Start of SOURCE RECORDS
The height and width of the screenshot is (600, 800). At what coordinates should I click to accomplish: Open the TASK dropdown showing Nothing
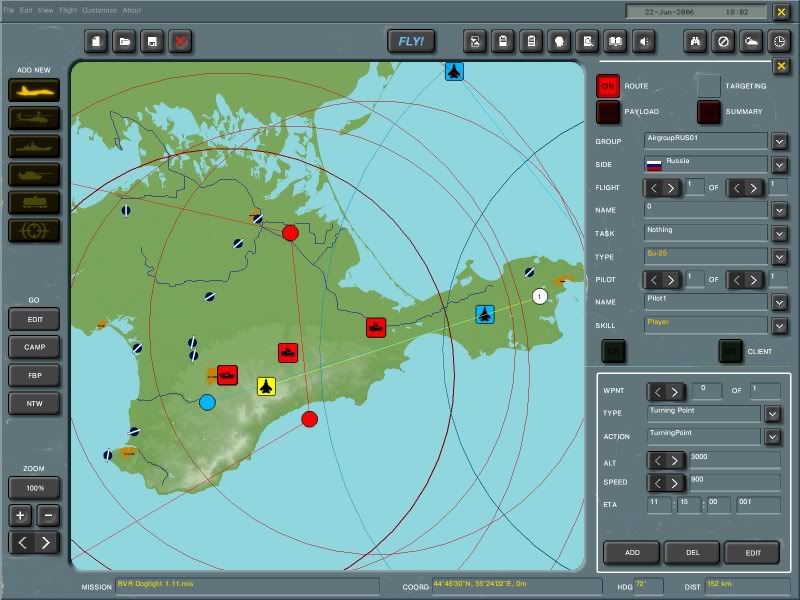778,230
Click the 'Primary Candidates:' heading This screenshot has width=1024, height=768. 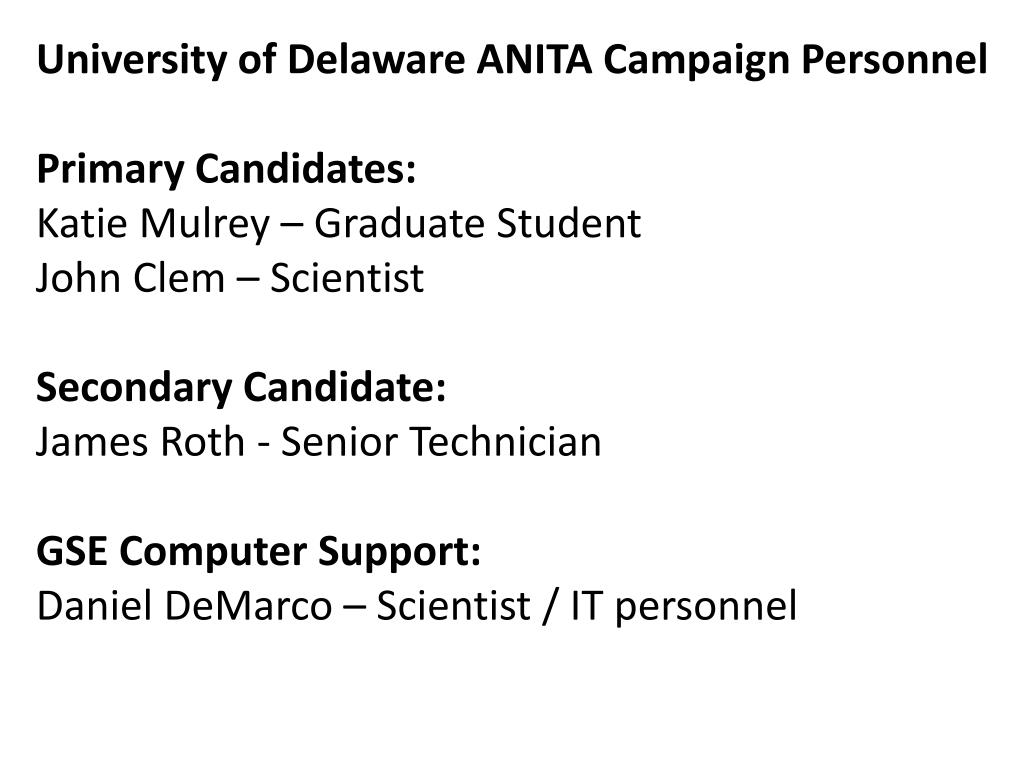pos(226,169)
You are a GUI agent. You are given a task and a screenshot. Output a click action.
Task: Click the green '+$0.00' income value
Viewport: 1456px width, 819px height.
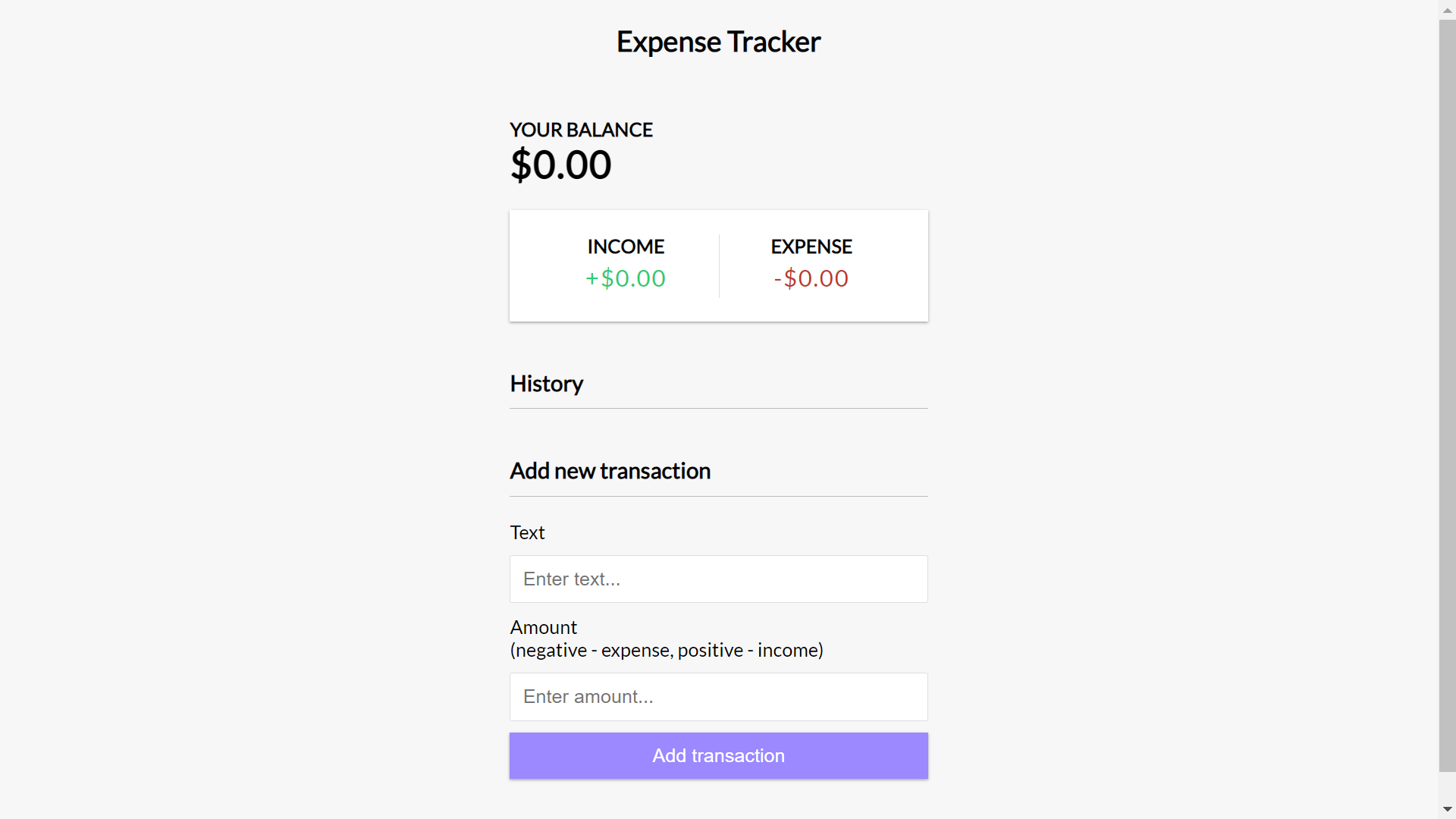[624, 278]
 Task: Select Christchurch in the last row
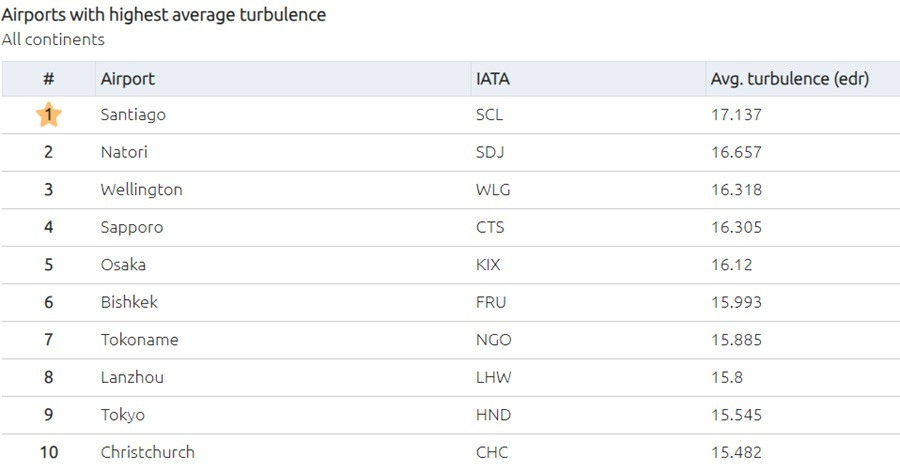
End of SOURCE RECORDS
Start of SOURCE RECORDS
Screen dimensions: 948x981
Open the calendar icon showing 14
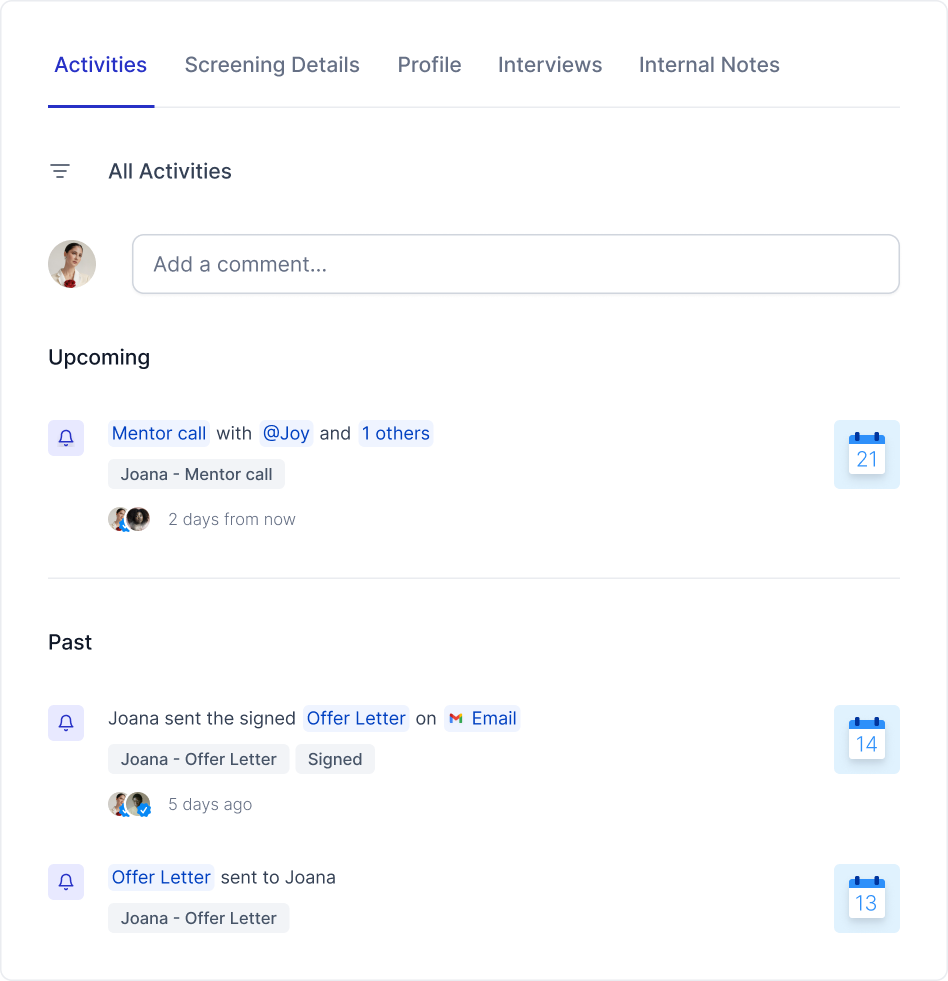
End of SOURCE RECORDS
Start of SOURCE RECORDS
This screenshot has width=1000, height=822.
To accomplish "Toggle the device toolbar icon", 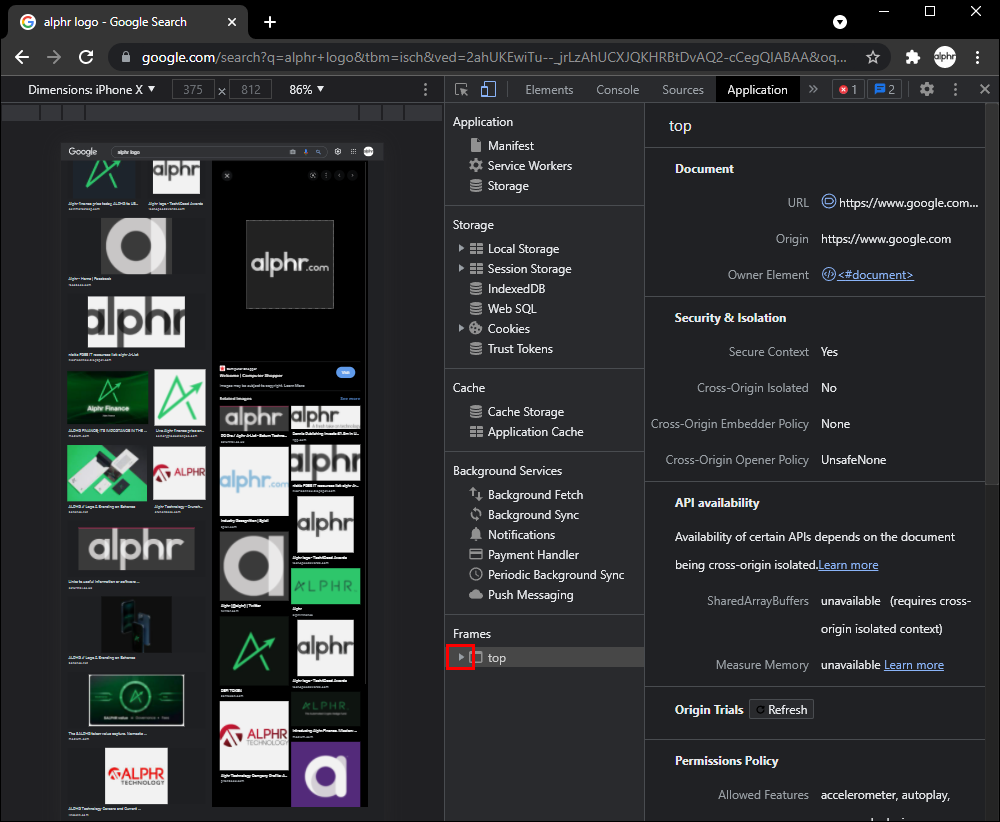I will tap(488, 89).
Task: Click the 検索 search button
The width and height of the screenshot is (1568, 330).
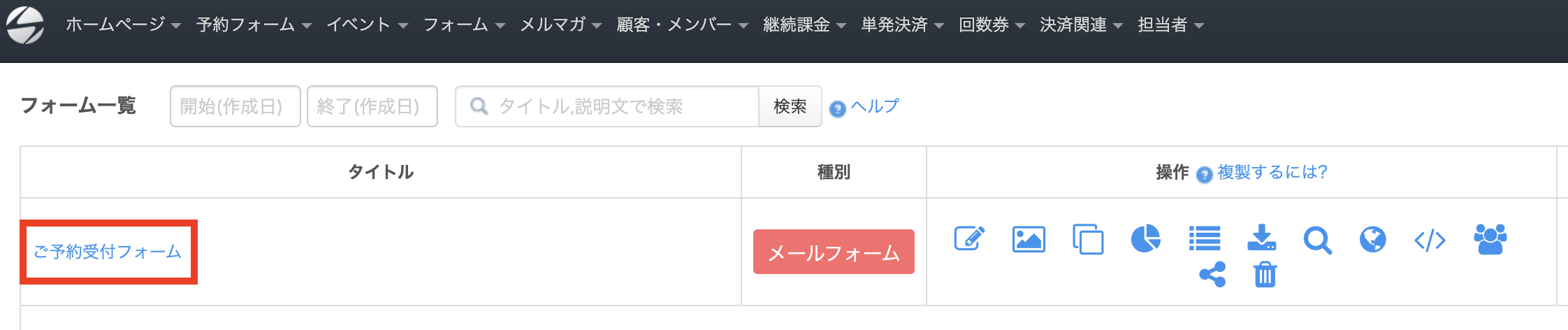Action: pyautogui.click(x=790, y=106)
End of SOURCE RECORDS
(WHAT TO PRODUCE):
Copy only this from above: the line containing "You are a GUI", the line containing "Task: Select Christchurch in the last row", and all lines between, printed exactly. Leave out the pictures.

(RESULT OF THIS EXERCISE):
You are a GUI agent. You are given a task and a screenshot. Output a click action.
Task: Click the green '+$0.00' income value
Viewport: 1456px width, 819px height.
[624, 278]
 Task: Select Christchurch in the last row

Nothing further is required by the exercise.